Closely integrated with the Oracle Solaris operating system, Oracle's SPARC-based systems provide customers extreme performance to maximize the up-time and ROI of mission-critical enterprise applications and cloud services—at a fraction of the cost of mainframe computers. With a long history of record-breaking performance, SPARC-based systems have achieved over 450 record benchmarks, with 32 currently standing. Today, the SPARC processor family is used in Oracle's enterprise servers to create architectures that are optimized for a powerful mix of applications, from CRM systems and Java/Web middleware infrastructure applications to mission-critical ERP and backend OLTP/data warehousing enterprise applications that depend on high availability and scalability.

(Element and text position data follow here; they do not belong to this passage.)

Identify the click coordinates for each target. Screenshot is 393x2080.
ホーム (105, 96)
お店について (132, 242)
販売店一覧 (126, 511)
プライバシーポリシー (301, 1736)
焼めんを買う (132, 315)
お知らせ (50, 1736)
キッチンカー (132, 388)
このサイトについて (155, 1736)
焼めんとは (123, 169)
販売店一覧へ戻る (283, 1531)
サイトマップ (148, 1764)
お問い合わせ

SPARC Innovations Continue
Building on over 27 years of innovations and a long list of "firsts," Oracle continues to engineer record-breaking SPARC-based systems running Oracle Solaris. As first announced at Hot Chips 2014, Oracle’s new and revolutionary Software in Silicon technology hardwires key software processes directly onto the processor. Software in Silicon accelerates functions running on special engines on the processor's silicon, separate from its cores, and speeds up application performance while retaining the overall functionality of the processor.